# Henry .22 Lever Action



## quickstarr (Nov 26, 2008)

Just bought a Henry carbine lever action .22 today. Bought it used but never shot and in beautiful condition. I had an old lever action .22 as a kid and loved it. When I saw this one I just had to buy it! It's a very cheap and fun gun to shoot and it has that classic old western look to it.


----------



## Redwolf (Nov 29, 2008)

Your not ashamed of it are you LOL as you did not post a pic so I can drool all over it
BTW good job


----------



## buck32 (May 26, 2008)

I really like those Henry .22's. I would like to pick one up hopefully this year.


----------



## Rook82 (Jan 1, 2009)

I have one(H001 carbine). I love it and it is my favorite long gun. Soo much fun to shoot, so reliable, accurate and so smooth. Great choice! Lots of info on Rimfirecentral.com


----------



## Dynamik1 (Dec 23, 2007)

My 74-year old father has always told me about a Henry lever-action .22 Hornet rifle he had as a young man and how he wishes he'd never traded it for that damn horse! Ha!


----------



## Steve M1911A1 (Feb 6, 2008)

Dynamik1 said:


> My 74-year old father has always told me about a Henry lever-action .22 Hornet rifle he had as a young man and how he wishes he'd never traded it for that damn horse! Ha!


Different Henry. Actually a Winchester, I bet.


----------



## Redseal (Nov 12, 2007)

I own a Henry Lever action and it is SO ACCURATE! You will love yours once you get to the range. As someone posted previously check out rimfirecentral.com.....great info. Good luck with your lever action!:smt023


----------



## GBS1989 (Feb 27, 2009)

The Henry's are ok, but I am very happy with my Browning BL22


----------

DATA SHOWN:
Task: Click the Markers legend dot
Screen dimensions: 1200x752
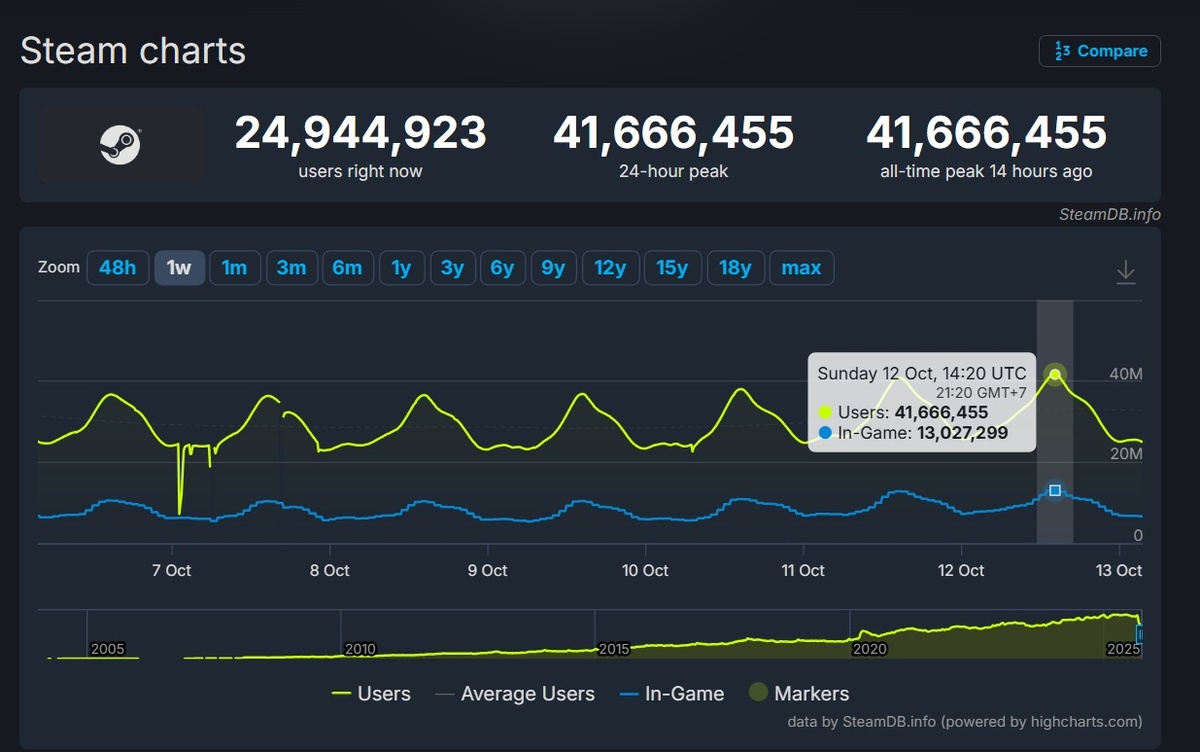Action: (x=757, y=692)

THE PROBLEM: In the Henry .22 forum thread, which rifle does GBS1989 say they are very happy with?

RESULT OF THE TASK: A Browning BL22.